I want its invitation. Its hesitation as invitation. Its tentativeness as invitation. Its leap as invitation. Its repetition as invitation.
In this pandemic that we write from and into, I track the mechanics of how to register what still unfolds, though I cannot see its form, and I do not speak graphs and measures.
And who is measuring the grief. And who is measuring the loss. And who is measuring the space that once felt different. And who is measuring what cannot be measured.
A beat.
A caesura.
Silence.
(It is not silence. Loss fills.)
I have been thinking about how to write from and with and into and through this pandemic. Pandemics compound. Dionne Brand teaches me this.
I have been thinking about the place the seam shows. Roland Barthes. The text where the seams show. And how frightened we are of those seams. Not all of us. Perhaps all of us. As though to show the seams would reveal too much. (Even though I am still not confessional. But we are betrayed by commas.)

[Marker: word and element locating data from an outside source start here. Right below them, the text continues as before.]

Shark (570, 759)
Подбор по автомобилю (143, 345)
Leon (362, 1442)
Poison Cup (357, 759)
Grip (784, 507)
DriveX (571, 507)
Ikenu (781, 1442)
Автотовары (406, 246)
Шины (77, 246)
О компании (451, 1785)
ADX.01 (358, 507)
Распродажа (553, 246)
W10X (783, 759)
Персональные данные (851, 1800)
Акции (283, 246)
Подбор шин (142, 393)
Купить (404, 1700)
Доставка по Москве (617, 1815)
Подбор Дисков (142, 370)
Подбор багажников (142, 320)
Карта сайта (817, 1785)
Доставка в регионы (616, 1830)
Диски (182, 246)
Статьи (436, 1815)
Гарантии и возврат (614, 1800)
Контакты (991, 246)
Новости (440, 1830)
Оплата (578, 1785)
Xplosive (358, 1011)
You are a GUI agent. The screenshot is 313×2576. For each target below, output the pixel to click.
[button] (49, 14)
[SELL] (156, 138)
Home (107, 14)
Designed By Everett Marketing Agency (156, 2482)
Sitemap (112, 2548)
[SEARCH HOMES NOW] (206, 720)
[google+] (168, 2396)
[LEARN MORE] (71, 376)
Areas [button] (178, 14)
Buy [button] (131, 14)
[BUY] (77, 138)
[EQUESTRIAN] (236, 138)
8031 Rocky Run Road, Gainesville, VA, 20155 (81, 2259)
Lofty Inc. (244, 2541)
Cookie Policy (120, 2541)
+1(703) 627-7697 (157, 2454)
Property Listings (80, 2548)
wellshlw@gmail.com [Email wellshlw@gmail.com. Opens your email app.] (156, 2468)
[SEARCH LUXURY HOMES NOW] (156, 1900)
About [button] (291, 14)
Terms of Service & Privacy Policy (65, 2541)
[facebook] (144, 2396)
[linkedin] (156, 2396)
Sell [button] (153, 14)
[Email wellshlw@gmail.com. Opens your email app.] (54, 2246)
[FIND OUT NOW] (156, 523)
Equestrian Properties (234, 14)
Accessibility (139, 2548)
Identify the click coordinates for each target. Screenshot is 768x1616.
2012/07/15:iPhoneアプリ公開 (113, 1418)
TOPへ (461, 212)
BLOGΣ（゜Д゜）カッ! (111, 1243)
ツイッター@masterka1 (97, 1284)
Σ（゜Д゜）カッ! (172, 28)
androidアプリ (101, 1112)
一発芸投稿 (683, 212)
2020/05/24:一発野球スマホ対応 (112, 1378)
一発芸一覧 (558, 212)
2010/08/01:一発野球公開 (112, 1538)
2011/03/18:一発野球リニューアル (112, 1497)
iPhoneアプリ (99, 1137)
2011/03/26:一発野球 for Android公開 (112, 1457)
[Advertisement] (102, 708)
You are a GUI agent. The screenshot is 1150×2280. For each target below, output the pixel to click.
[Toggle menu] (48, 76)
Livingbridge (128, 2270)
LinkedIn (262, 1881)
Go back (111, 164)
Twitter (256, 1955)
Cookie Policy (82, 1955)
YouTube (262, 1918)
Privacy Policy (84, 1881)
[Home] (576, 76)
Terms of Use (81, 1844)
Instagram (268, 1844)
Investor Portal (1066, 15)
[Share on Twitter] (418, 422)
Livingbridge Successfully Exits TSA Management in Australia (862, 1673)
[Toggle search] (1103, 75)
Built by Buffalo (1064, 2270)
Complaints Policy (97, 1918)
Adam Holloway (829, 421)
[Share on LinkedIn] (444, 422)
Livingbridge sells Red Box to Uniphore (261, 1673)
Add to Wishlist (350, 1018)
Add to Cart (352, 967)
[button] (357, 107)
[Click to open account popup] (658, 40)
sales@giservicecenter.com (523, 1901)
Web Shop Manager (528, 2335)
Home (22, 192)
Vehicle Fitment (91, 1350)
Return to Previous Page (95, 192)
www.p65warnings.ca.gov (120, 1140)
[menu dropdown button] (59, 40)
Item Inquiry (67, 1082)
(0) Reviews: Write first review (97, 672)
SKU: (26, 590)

I have been thinking about the sentences that follow sentences, the words that follow words, how to stay with sound and rhythm, and how to cut and surprise, how to be interrupted by this—look there—and this—look here—and the frequency of interruption. And how to think distraction as a practice of being in relation. And what the occasional and the unfinished might speak. The unend. Not the unend that promises more.
We live with brutal truncations. Which is not to say something does not persist. A smell lingers. A smile. Memory’s breath.
And it is not that parataxis is an answer or the answer. Only, I am trying to find the form of distraction as relation. Of what it feels like to reach and touch. Or reach out.
(I was once obsessed with the idea of pseudopodia: “Pseudopodia are temporary projections of the cytoplasm of a cell. Pseudopodia are used for locomotion and feeding in amoeba and white blood cells. The activation of the polymerization of the actin filaments forces the membrane to extend and form pseudopodia.”)
I remain obsessed with how use can be made of different parts, of what can be turned to use. Of what is useful.
Fragments, yes. But also this and that, detritus.
And, still, I do not think that is all, or should be, because there is also the desire to stay within the shape and length of something that will leave a reader breathless and gasping and wanting more, which is to say there is something like appetite, though I’m tempted to write desire, for a kind of form that might prolong an encounter, and that might flavor that encounter with something that lingers beyond what that or any encounter can hold.
Stay. There is stay.
And in truncated and truncating times, each encounter is linger and prolong, riven with pleasure and delight and fear and whether this will be the last time or the only time that this is possible, and whether a lockdown will interrupt possibility, and whether our digital unfluencies have denuded our other socialities, and whether this time will be the last time, and whether this sentence will be the last sentence, and whether between this breath and that breath there will be a pause that turns into truncation.
And, perhaps, this is a long way to say that I am not yet sure how the map of pandemic forms will unfold, if the persistence of that additive conjunction—and—can hold what I want it to, which is a hope that something continues. I continue to form in the perhaps and the maybe.